It was this odd story about
a man who had been arrested, and I quote here, in a main street in Madrid, dressed down to a Brazilia as a woman.
This Englishman wore a floral patterned dress, high heels, stockings, elbow length gloves and a turban and was carrying a handbag.
While cross-dressing may not have been specifically illegal in Spain at the time, he certainly caught the attention of the authorities.
It was an outrage to public decency, I guess we would have called it in Britain.
During his interrogation, the man told the Spanish police that he was a novelist who wanted to study the reactions of men to women in the street.
But when the British Consul visited the man in his cell, he claimed he was taking the feminine garments to a lady in Gibraltar and thought he would try them on for a prank.
Inside the Foreign Office, the cable was passed around.
And they're all laughing a light bit of fun, slightly sniggering about this odd bull indulging himself in private and getting caught out.
But soon it became clear this was no laughing matter.
The arrested man was Lieutenant Colonel Dudley Clarke.
The Foreign Office knew he was traveling on the continent.
An arrest for cross-dressing was not part of the plan.
There's
frantic messages back and forth while he's sitting in a Spanish prison cell, literally discussing how this man lost his mind.
During wartime, it was not uncommon for soldiers to have breakdowns.
Whatever the truth, though, the British needed to get Colonel Clark out of that prison cell fast.
Because what they know that the diplomats in Madrid don't know and that crucially that the Spanish police don't know and that the German intelligence who are very active in Madrid hopefully don't know is that Clark's head is absolutely full.

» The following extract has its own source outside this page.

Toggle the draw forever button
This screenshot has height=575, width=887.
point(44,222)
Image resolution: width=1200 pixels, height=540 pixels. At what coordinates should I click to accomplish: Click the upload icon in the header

of British military secrets.
I'm Helena von McCarter and for BBC Radio 4, this is History's Secret Heroes.
True stories of deception, acts of resistance, and courage from World War II.
Dudley Clark, the Great Deceiver.
Though there was fighting elsewhere in Egypt by 1940, in the capital Cairo, officers could still live a pleasant and chic lifestyle.
It's cocktails on the veranda and servants, polo, swimming in the pool, siestas, sundowners.
Robert Hutton is a political journalist and author of books about intelligence history, including The Illusionist.
the true story of the man who fooled Hitler.
It's also far enough away from Britain that the rules are a little bit different.
So it's sexually a much more licentious place.
People misbehaved themselves all over the place.
A lot of young women went out there because all the young men were out there having a ball.
They weren't worrying about the cheese ration or whatever.
Sally Ann Olivier is Dudley Clarke's goddaughter.
He was a lousy godfather, but I admire him tremendously.
And I could see why my father adored him.
Sally Ann's father, Lieutenant Colonel Tony Simmons, worked with Dudley Clarke in Cairo.
On the 18th of December 1940, Simmons was given orders to collect Colonel Clarke from Cairo Airport.
He was told to look out for a quiet man, for Clarke would be travelling incognito.
Dudley...
came off in the most loud pair of golfing plus fours and a sort of played jacket with an enormous tie that looked absolutely ghastly.
He would have stood out a mile and he pretended to be American.
And so everyone thought, oh my god, look at that American, you know, nobody thought that it was the sort of slightly quiet person who Dudley actually was.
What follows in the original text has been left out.